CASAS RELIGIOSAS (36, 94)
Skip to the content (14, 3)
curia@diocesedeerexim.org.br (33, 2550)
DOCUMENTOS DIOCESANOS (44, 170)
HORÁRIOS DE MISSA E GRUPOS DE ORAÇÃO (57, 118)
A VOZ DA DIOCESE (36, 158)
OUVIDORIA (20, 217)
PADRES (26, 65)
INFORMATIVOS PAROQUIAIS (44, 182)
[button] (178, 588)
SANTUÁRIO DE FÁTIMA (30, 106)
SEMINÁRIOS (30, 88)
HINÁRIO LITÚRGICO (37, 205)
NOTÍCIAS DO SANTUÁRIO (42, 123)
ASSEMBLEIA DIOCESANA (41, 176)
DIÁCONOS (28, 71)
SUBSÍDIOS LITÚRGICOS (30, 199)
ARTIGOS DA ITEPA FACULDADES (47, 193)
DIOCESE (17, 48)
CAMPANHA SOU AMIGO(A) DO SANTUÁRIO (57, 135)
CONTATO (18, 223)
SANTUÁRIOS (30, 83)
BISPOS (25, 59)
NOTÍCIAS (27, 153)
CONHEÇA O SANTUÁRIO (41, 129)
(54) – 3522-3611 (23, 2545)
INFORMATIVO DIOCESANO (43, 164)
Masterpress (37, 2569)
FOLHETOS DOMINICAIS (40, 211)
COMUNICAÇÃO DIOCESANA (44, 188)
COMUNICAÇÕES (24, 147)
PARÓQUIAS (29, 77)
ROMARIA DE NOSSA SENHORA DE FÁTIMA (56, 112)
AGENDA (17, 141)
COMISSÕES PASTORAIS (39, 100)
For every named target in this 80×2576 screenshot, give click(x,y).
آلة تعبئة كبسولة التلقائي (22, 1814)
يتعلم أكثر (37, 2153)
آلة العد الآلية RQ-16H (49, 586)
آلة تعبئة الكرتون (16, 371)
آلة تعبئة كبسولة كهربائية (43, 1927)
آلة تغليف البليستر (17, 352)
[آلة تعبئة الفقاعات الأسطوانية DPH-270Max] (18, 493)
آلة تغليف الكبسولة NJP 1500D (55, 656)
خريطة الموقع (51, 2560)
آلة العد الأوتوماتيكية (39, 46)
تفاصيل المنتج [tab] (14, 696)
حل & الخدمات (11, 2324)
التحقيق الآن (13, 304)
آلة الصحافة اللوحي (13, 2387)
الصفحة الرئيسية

▬▬▬

Starting with the first line of the listing above and ending with the line that holds "PADRES (26, 65)", return those lines exactly as written, both included.

• **RESPONSE BOX**
CASAS RELIGIOSAS (36, 94)
Skip to the content (14, 3)
curia@diocesedeerexim.org.br (33, 2550)
DOCUMENTOS DIOCESANOS (44, 170)
HORÁRIOS DE MISSA E GRUPOS DE ORAÇÃO (57, 118)
A VOZ DA DIOCESE (36, 158)
OUVIDORIA (20, 217)
PADRES (26, 65)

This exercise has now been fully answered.